Would this approach also work for Tar archives? Transparent support for sub-files from a .tar would be badass.
Tar doesn't use any sort of index like zip does, so to extract the specified file the server side would need to parse through possibly the entire file just to see if the requested file is there, and then start streaming it. Requests for files that aren't in the tar archive would be prohibitively expensive.
There are definitely ways to do it without those problems, though. They just wouldn't be quite as simple as the approach done for supporting zip.
You could pre-index them I suppose. Though even that would only work with a subset of compression methods or no compression.
I work with serving tiled geospatial data [2] (Mapbox vector tiles) to our users as slippy maps where we serve millions of small (mostly <100KB) files to our users, our data only changes weekly so we precompute all the tiles and store them in a tar file in s3.

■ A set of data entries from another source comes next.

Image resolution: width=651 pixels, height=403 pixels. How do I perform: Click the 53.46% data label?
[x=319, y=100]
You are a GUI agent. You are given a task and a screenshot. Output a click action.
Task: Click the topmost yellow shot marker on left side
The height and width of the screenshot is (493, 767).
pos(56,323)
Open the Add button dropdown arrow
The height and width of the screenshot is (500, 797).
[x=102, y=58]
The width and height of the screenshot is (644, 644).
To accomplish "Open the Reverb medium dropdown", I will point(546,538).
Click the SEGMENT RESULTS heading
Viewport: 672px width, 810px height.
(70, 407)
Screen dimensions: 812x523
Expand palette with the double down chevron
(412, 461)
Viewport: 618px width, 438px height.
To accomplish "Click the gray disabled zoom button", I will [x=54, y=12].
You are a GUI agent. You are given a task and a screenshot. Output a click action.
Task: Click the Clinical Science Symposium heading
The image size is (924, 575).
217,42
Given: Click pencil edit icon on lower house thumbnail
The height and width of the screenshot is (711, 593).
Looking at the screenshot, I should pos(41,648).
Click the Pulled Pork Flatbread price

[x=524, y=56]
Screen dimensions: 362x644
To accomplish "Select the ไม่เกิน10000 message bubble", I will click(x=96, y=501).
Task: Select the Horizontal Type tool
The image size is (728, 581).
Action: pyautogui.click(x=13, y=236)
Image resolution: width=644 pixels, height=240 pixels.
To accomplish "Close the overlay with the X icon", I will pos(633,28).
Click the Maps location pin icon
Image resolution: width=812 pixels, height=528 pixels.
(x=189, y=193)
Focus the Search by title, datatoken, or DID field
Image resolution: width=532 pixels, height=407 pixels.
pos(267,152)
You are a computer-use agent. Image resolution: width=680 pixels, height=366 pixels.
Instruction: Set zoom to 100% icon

We compute a index for the tar file then use s3 range requests to serve the tiles to our users, this means we can generally fetch a tile from s3 with 2 (or 1 if the index is cached) requests to s3 (generally ~20-50ms).
To get full coverage of the world with map box vector tiles it is around 270M tiles and a ~90GB tar file which can be computed from open street map data [3]
> Though even that would only work with a subset of compression methods or no compression.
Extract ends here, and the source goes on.